This research aims to identify, examine and compare existing approaches to carrying capacity assessment and consider their relevance to future spatial and infrastructure planning. It raises the following questions: Which carrying capacity assessment models are best suited for determining future sustainable land-use and community infrastructure? What gaps in existing research need to be addressed? Is it possible to achieve a practical model for assessing regional human carrying capacity?
This research aims to add practical application to what are currently well-intentioned but untested emerging societal aspirations concerning carrying capacity assessment. Basic questions such as, “How much land does a population require for its minimum resource requirements?” are currently not easily measurable. It is anticipated that the carrying capacity model developed through this research, can more accurately define the variables inherent in this question, and more clearly articulate possible outcomes. For example, the model might suggest that a certain region’s population may currently be within the carrying capacity of its landscape for one year of average production given existing consumption patterns, but perhaps it may be over-capacity if longer timeframes or different consumption patterns are applied. Carrying capacity assessment thus offers a dynamic tool for ascertaining population thresholds and potential future population distributions, as well as providing important guidelines for living within these physical limits.

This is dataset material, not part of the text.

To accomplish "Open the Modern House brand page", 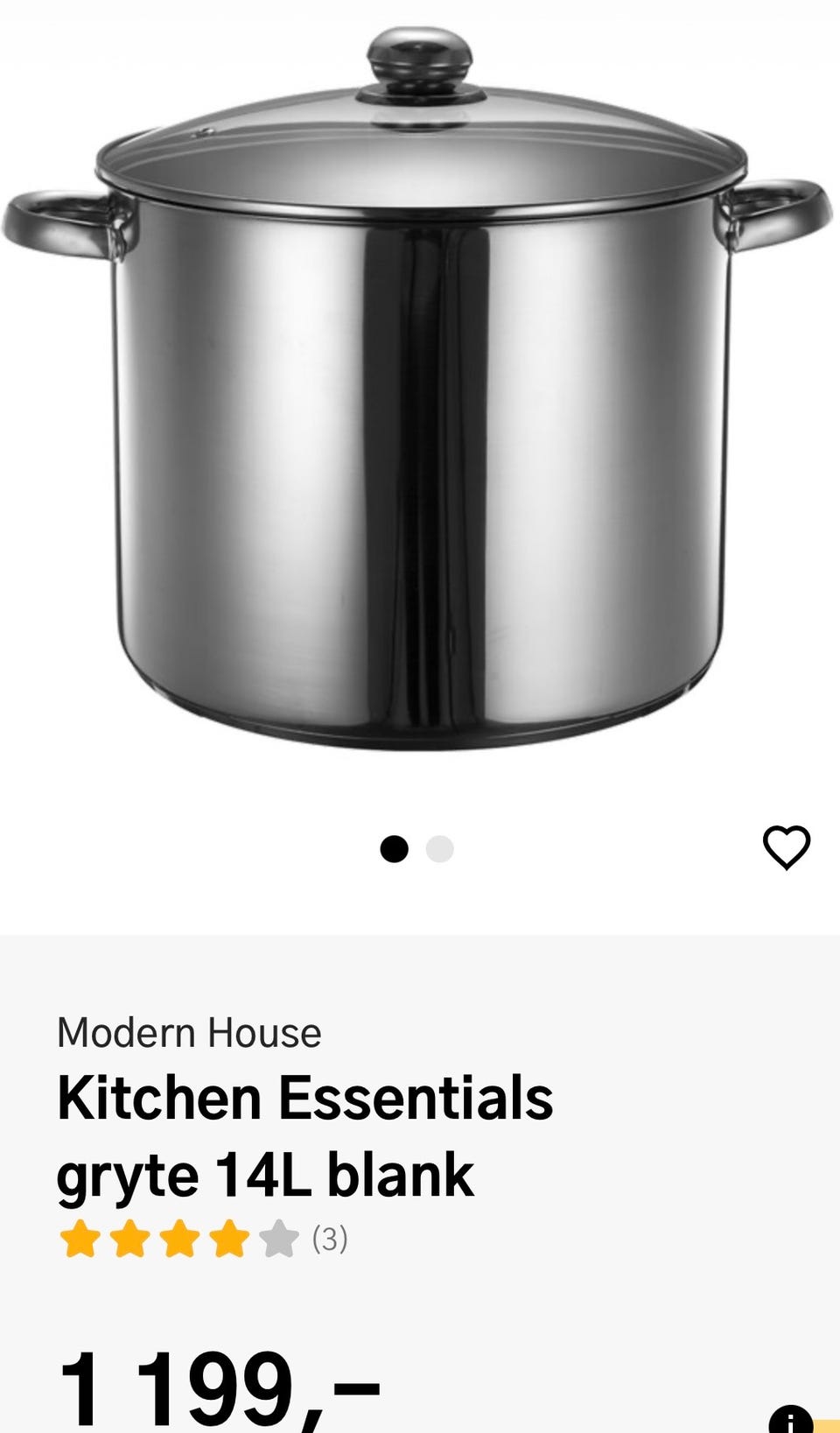I will [x=189, y=1033].
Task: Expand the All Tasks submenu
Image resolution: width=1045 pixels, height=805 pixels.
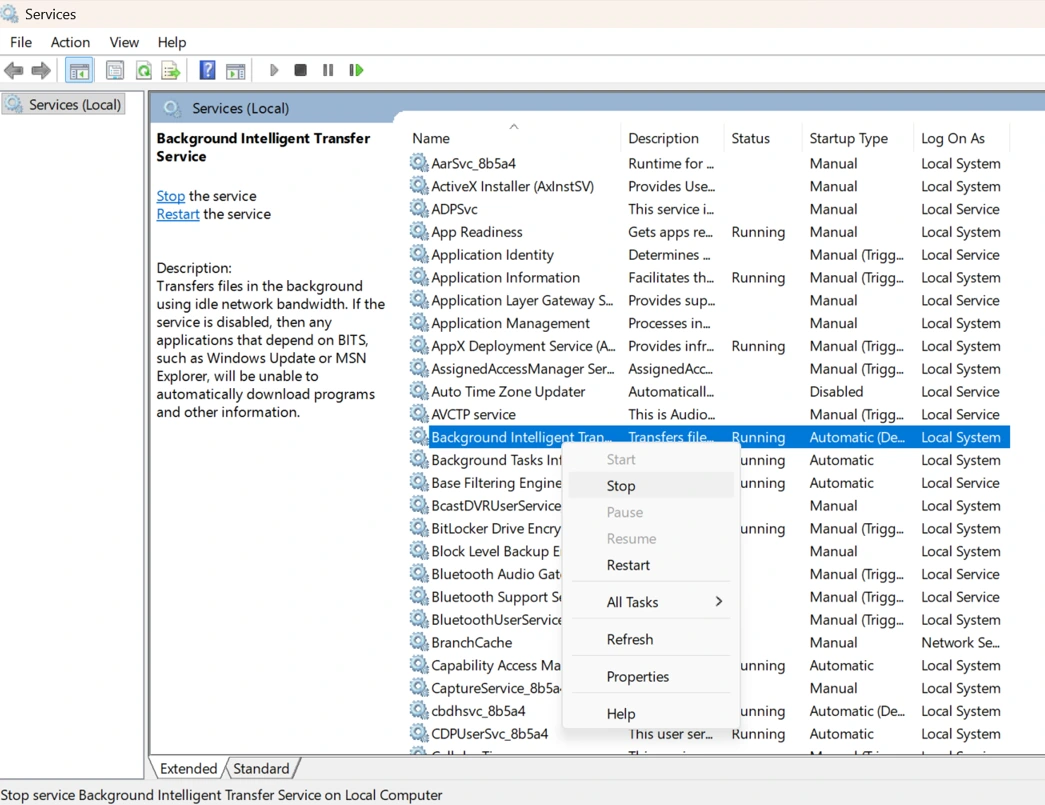Action: point(632,601)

As such, it has the potential to influence urban and rural planning policy at all levels of government. It can also be useful for researchers and educators in highlighting system boundaries and physical limits to design proposals. Perhaps above all else, it can help individuals and local communities to more clearly define lifestyle changes necessary to ensure more resilient and sustainable societies in the future.

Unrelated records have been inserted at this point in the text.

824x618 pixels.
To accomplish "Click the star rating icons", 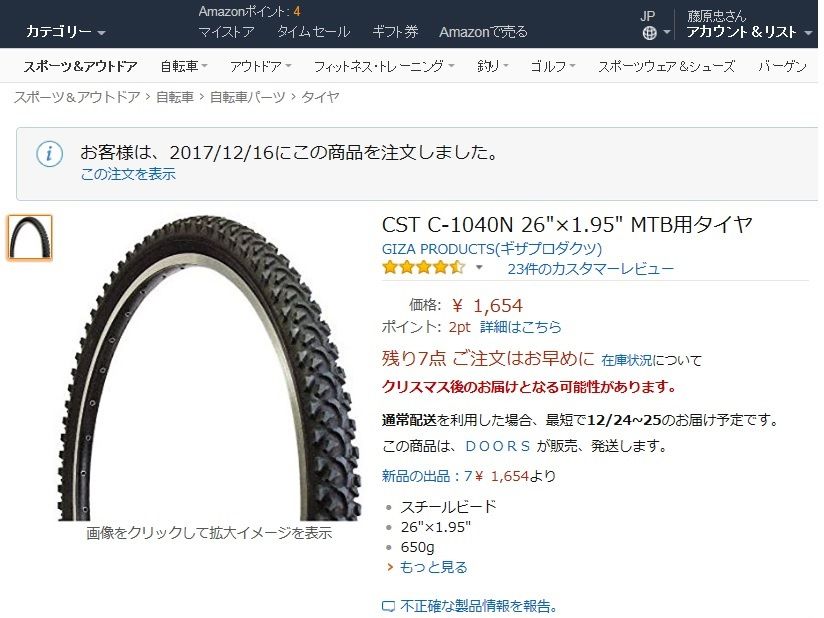I will click(424, 268).
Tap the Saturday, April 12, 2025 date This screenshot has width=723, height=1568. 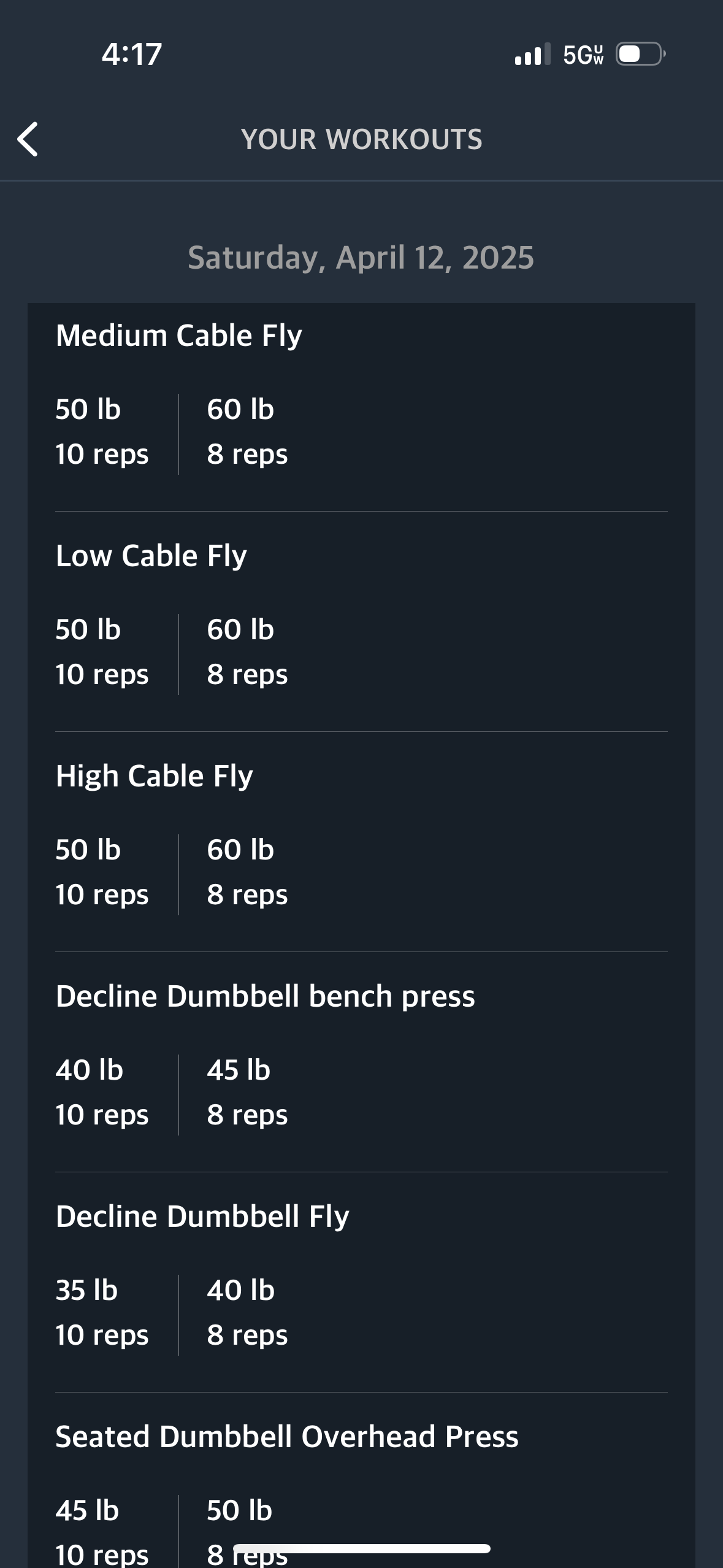pos(361,257)
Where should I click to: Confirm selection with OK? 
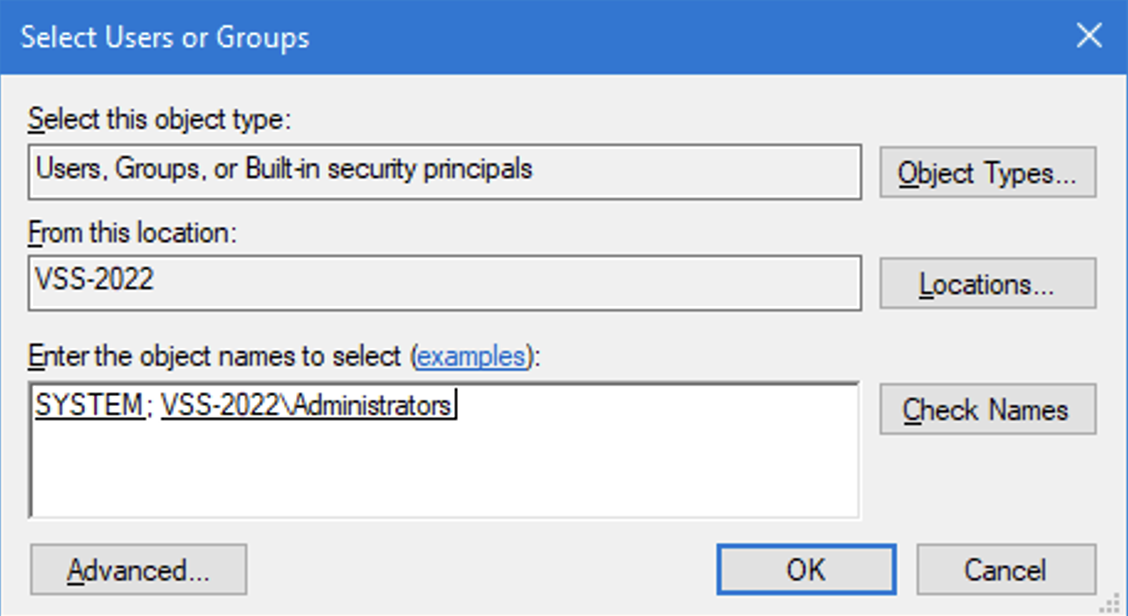coord(806,570)
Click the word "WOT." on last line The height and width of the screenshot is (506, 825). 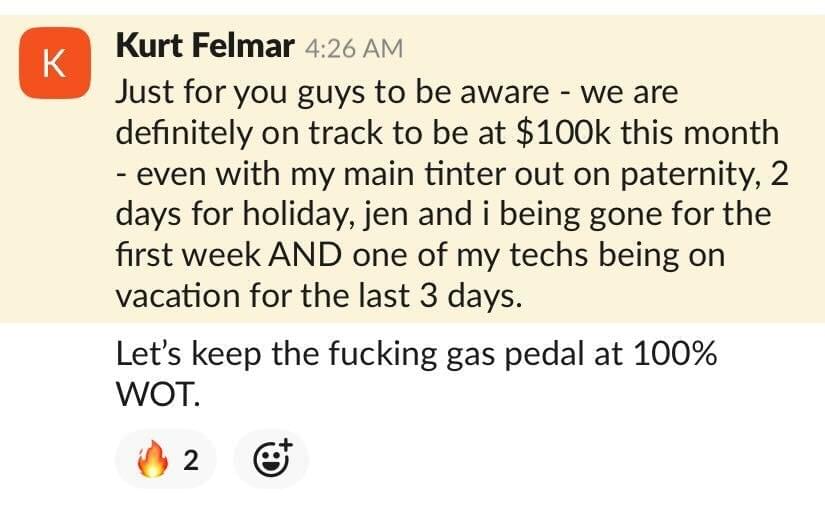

One productive outcome of this research is to develop an easily accessible carrying capacity model, the Carrying Capacity Dashboard, in order to better define and publicise how the process of carrying capacity modelling can operate and to give users a real experience of testing various carrying capacity parameters. Carrying capacity analyses, by definition, are reflective of a particular piece of land at a particular time, which invariably possesses its own unique physical characteristics, resources and environmental responsiveness. Consequently, the model generated as part of this research aims to estimate maximum population thresholds based on the unique biophysical characteristics of specific geographical regions within Australia. The model may account for various societal and agricultural systems, environmental protection processes and a range of lifestyle choices such as energy, water and food consumption. Given the complexity of the input data, a definitive carrying capacity population number is never likely to be achievable. However, it is possible to offer an approximate figure or range of figures as long as the variables are clearly articulated at the same time. For example, it may be possible to state that the Southeast Queensland region has a carrying capacity of say, two hundred thousand people, assuming that they ate a certain diet and farmed a certain way. The advantage of this approach is that these variables can also be dynamically altered and the impacts on carrying capacity observed.

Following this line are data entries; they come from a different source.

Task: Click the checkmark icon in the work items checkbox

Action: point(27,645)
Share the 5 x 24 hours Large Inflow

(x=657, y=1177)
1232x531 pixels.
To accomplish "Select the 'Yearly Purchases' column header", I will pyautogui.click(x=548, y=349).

This research primarily aims to explore quantitative approaches to carrying capacity assessment, using mathematical formulae to generate a numeric result.[iii] Given the difficulties of incorporating wide ranging and ever-changing variables, it is acknowledged that the measurement of carrying capacity is a complex task. In fact Livi-Bacci[iv] argues that, “the identification of carrying capacity presents so many conceptual difficulties as to be virtually useless for practical purposes.” However, there already exist several workable examples of carrying capacity assessment models so in disproving Livi-Bacci’s assertions, the objective of this research is to synthesise and refine these methodologies into an approach suitable for practical purposes. In summary, the processes proposed for this research involve refining existing carrying capacity assessment methodologies, compiling existing data, constructing the model, testing it and publicising it.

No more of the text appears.